Or, dans l’Antiquité tardive et tout au long du Moyen Âge, la perspective est très différente : tous croient dans la capacité de l’intelligence humaine à connaître la vérité ; or l’accueil pour une conscience libre de la Vérité qui est Dieu conduit au salut éternel ; tout doit donc être fait pour que le plus grand nombre adhère à cette vérité salutaire6.
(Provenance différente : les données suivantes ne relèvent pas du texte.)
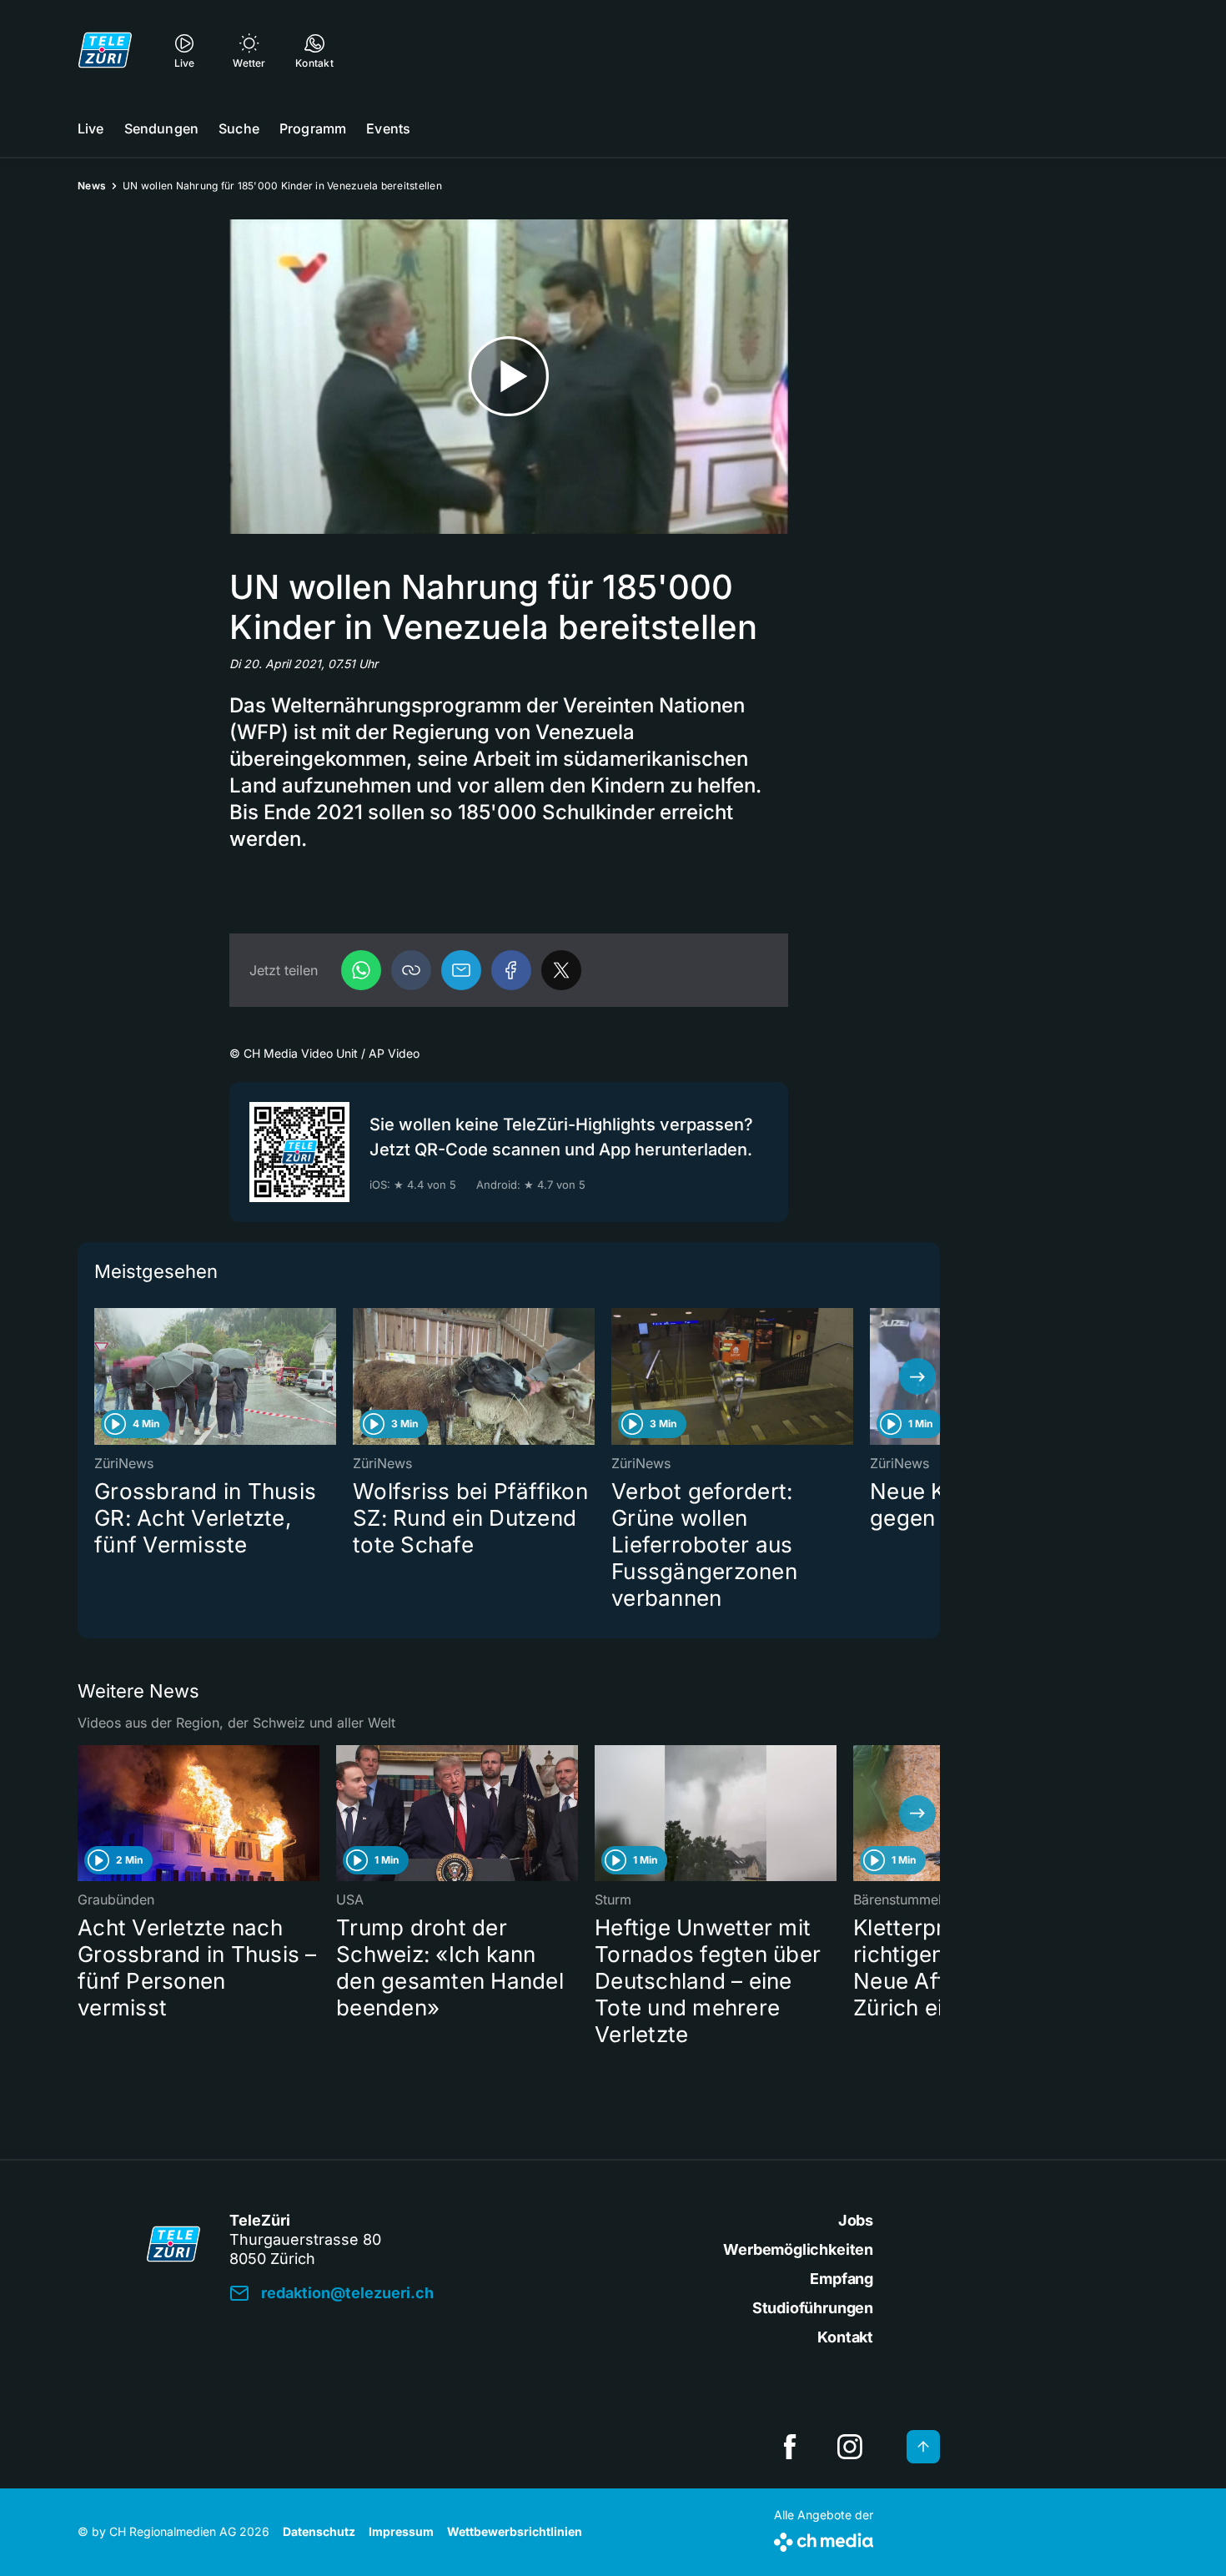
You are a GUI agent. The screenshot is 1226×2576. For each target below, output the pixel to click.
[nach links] (100, 1376)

En outre, l’Église est l’arche du salut, le sacrement de la connaissance de la vérité. Si l’adage ecclésial, qui vient de saint Cyprien, selon lequel « Hors de l’Église point de salut », a reçu et reçoit encore aujourd’hui des interprétations diverses7, plus ou moins souples et équilibrées, il n’empêche qu’il dessine un dehors et un dedans, un monde de la perdition et un royaume du salut8. L’histoire de Rome puis de la chrétienté est celle d’un monde qui se construit, au moins partiellement, contre l’Autre, que cet Autre soit les Barbares, pour les Romains païens, ou, pour les Anciens devenus chrétiens, les païens, les hérétiques, les juifs et plus tard, pour la chrétienté, les musulmans. Ordonner et exclure, telle a été la ligne de la structuration médiévale de la chrétienté9 : l’Europe chrétienne se construit et se comprend face à un Autre qui prend les visages du paganisme, de l’hérésie, du judaïsme, du schisme, et de l’Islam. Si, comme l’a montré M. Lauwers10, forgeant le concept d’inecclesiamento, Église et société se compénètrent mutuellement au Moyen Âge, l’Autre qui, selon l’Évangile, devrait être un frère, quelles que soient ses convictions, devient un Ennemi et un suppôt du diable, qu’il faut combattre et, si possible, éliminer. En d’autres termes, tout au long du Moyen Âge, le christianisme s’est territorialisé : de foi essentiellement spirituelle dans l’Antiquité, il est devenu une religion structurante pour la société, une Église-monde territorialisée pour laquelle ce qui est au-dehors c’est le mal.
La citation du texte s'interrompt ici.